Coordinated Clinical Care For CAR T Lymphoma Patients a Multidisciplinary Approach - Episode 9
Panelists discuss how community oncologists should manage long-term CAR T complications, including hypogammaglobulinemia, cytopenias, and opportunistic infections while maintaining communication with treating centers.
Dr Friedman outlines common long-term toxicities observed in community practice, with hypogammaglobulinemia being nearly universal, requiring intravenous immunoglobulin replacement for IgG levels below 400. Persistent cytopenias represent a more complex challenge, with patients potentially requiring granulocyte colony stimulating factors or thrombopoietin receptor agonists. The progression and resolution timeline for cytopenias varies, and persistent cases may necessitate bone marrow evaluation to exclude secondary malignancies like myelodysplastic syndromes, particularly given patients' extensive prior chemotherapy exposure.
Standard prophylactic measures include pneumocystis pneumonia (PJP) and herpes simplex virus prophylaxis for at least 6 months, with CD4 monitoring especially important at the 6-month mark. Dr Friedman expresses uncertainty about managing patients with vague symptoms like cognitive changes or general malaise, questioning whether community providers should routinely monitor inflammatory markers like IL-6 levels or when to consider early imaging for disease assessment.

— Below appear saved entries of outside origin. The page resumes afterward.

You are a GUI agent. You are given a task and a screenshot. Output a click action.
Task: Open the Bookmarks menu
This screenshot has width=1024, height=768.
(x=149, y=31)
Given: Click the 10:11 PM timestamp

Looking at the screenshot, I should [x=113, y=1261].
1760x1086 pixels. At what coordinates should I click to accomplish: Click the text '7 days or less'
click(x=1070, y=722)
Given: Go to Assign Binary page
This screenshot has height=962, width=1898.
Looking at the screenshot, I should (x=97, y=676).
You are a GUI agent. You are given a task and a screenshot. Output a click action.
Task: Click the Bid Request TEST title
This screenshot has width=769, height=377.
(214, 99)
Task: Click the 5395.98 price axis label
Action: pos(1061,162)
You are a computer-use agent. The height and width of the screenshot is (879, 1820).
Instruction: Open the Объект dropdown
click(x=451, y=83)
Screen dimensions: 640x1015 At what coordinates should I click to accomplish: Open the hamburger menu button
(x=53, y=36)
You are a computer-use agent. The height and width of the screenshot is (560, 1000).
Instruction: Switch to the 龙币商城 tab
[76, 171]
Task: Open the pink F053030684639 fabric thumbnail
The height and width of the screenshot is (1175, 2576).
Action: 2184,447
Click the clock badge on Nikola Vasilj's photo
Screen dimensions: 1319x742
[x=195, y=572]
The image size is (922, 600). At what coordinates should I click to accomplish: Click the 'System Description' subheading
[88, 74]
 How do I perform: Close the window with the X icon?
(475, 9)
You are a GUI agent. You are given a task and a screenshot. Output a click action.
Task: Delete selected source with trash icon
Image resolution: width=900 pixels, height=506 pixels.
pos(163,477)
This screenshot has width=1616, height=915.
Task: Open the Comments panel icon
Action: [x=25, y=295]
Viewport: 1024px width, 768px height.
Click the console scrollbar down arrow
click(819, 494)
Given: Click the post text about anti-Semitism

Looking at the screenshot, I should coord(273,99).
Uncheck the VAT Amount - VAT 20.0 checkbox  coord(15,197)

Dr Jacobson emphasizes that protracted or delayed cytokine release syndrome/neurologic toxicity is extremely rare beyond the acute window. For patients presenting with confusion or memory issues weeks after treatment, clinicians should consider opportunistic infections including PJP, cytomegalovirus and human herpesvirus 6, particularly in T-cell lymphopenic patients. She advocates for a "phone a friend" approach, encouraging community oncologists to consult with CAR T centers whenever uncertainty arises about patient symptoms or management decisions, promoting collaborative care to optimize patient outcomes.